In the aftermath of the quake that killed more than 3,000 people, El Gotaibi felt ambivalent about creating art. While “it seems irrelevant to focus on a project when so many people need help,” he feels his “message stands even stronger” in light of such catastrophe: “Even in the face of disaster, we are not a helpless nation . . . We are able to rebuild.”

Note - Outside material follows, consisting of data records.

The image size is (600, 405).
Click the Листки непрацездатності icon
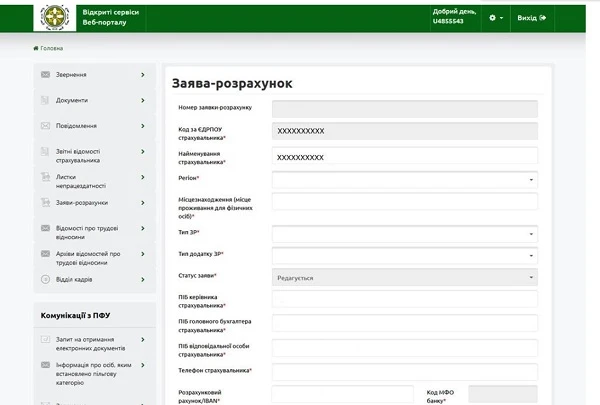46,177
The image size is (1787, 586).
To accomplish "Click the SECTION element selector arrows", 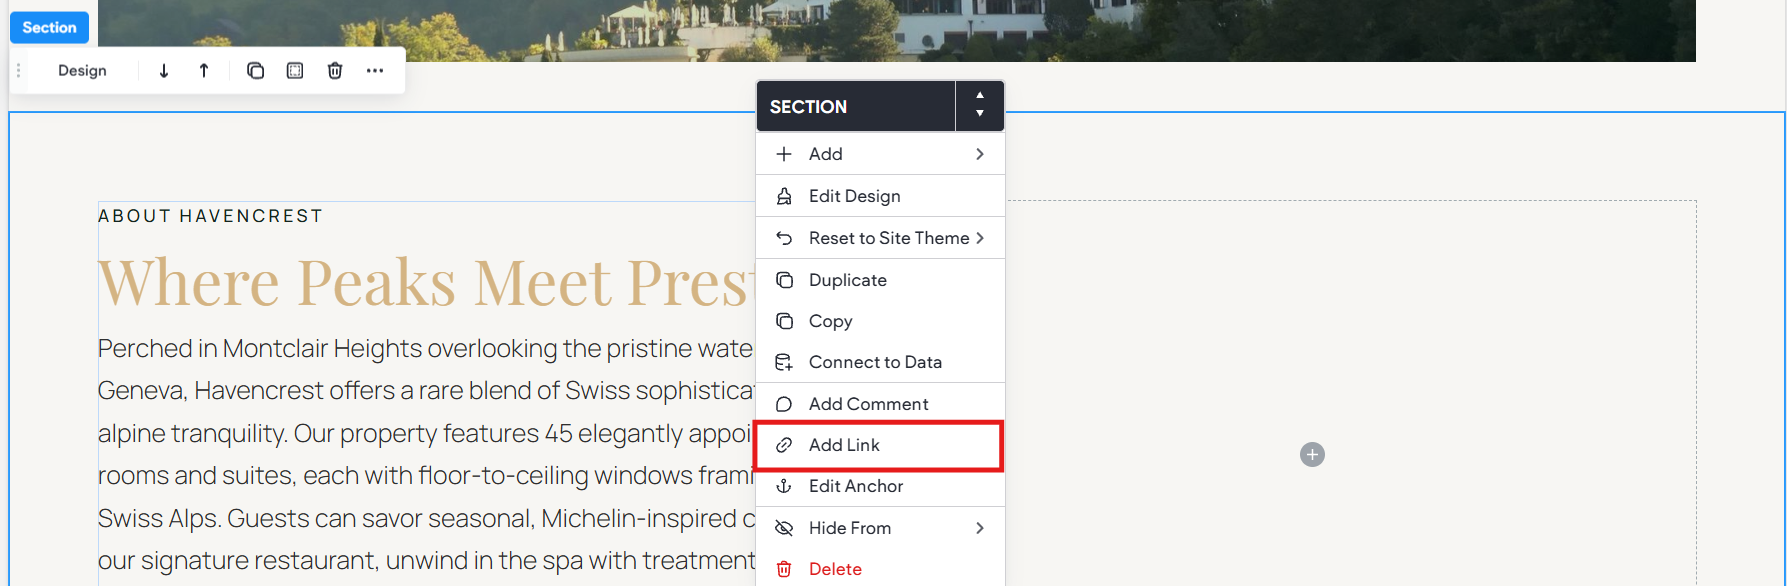I will point(980,106).
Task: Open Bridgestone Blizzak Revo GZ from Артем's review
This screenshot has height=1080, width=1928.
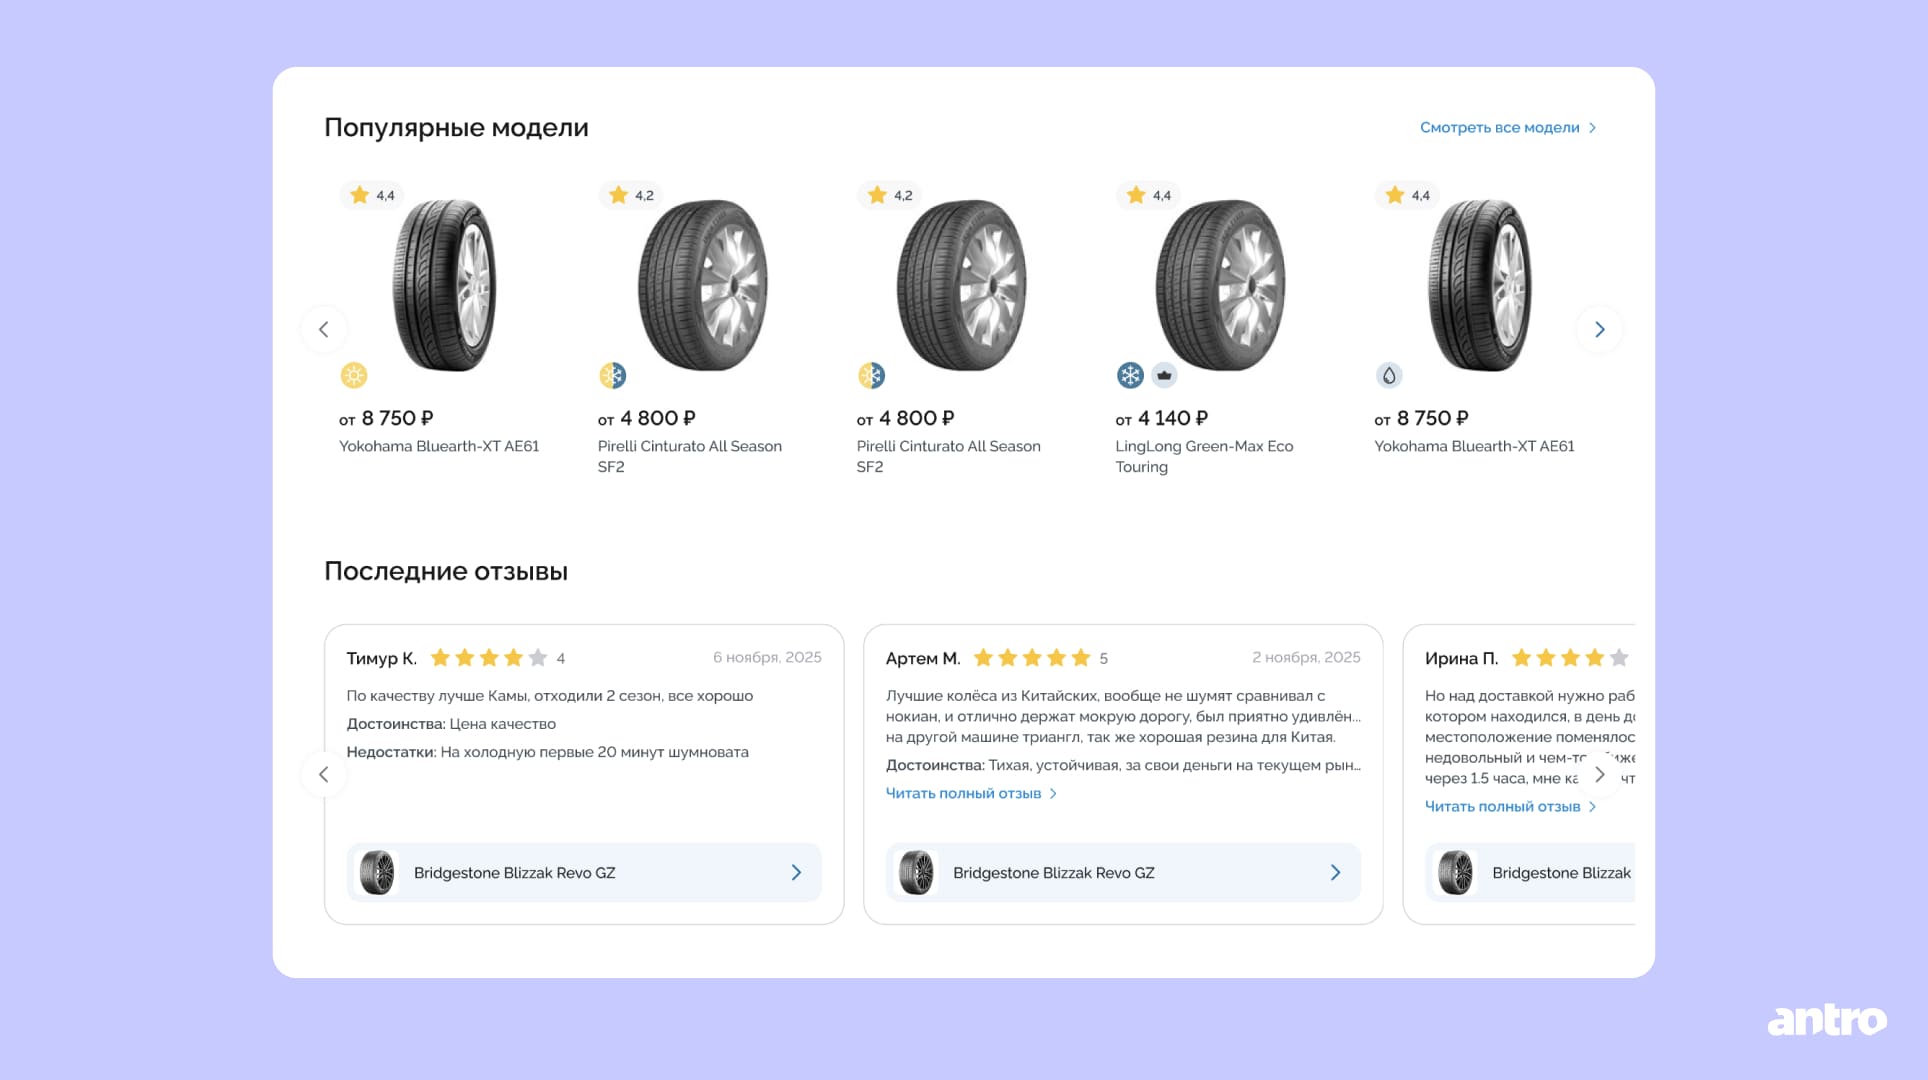Action: tap(1123, 872)
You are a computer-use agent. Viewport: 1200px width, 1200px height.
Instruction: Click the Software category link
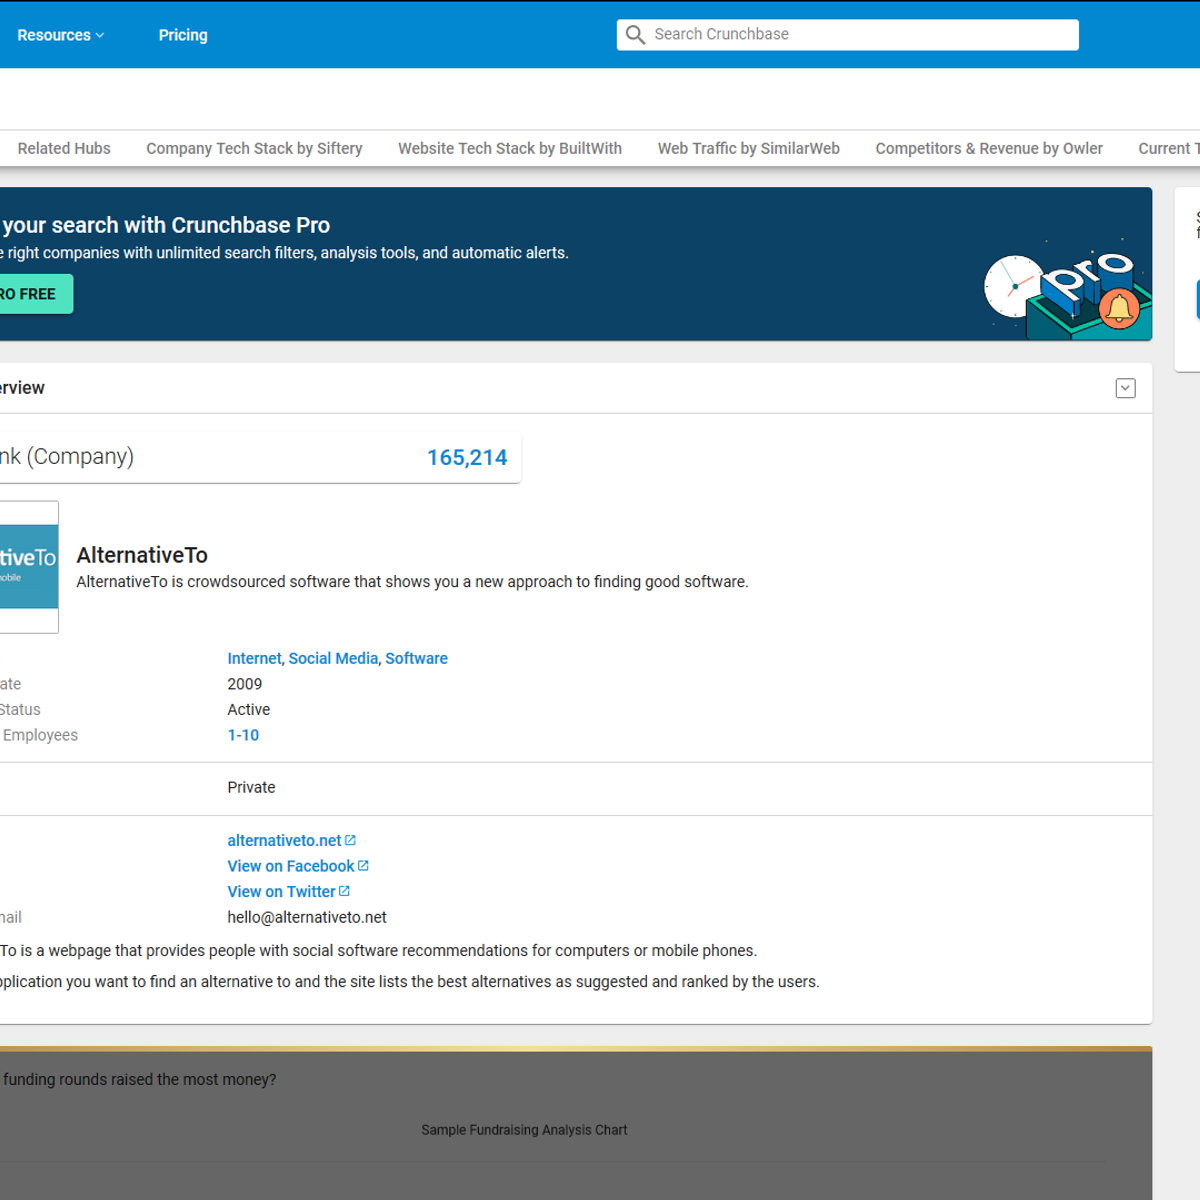tap(416, 658)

“Illuminate the Light”, El Gotaibi’s monumental installation, will occupy the courtyard of London’s Somerset House for the 1-54 contemporary African art fair. Presented by MCC Gallery in Marrakech, it was inspired by the “raw material” of light. Reversing the notion of western civilisation bringing enlightenment to the “dark continent”, the artist, 40, shines a beacon on a former imperial capital. “Africa produces light and makes a lot of companies and countries survive with the power of its materials,” he says. Yet the continent is “always seen as without light. Africa has light inside. We have to trust in it and do something as Africans, not wait for someone else.”
When we meet on a video call shortly before the earthquake, El Gotaibi is enmeshed in the Kafkaesque bureaucracy of securing a visa for London, though his wife and daughter are British. “My work is engaged with Africa,” he says, “so this makes it a real confrontation with the situation of being an African artist.” His poetic and technically challenging installations, involving sculpture, drawing, film and performance, range from “Ba Moyi Ya Afrika” (“Suns of Africa”, 2019) for the Young Congo biennale, which used 33 blazing spotlights as a metaphor for the continent’s human resources, to “Sun(W)hole_piece of cradle” (2020), a 15-metre-long wall he built on a hill in South Africa. The sun shining through a hole in its centre appeared to pierce the wall, embodying his “hope that Africans will wake and break the borders”.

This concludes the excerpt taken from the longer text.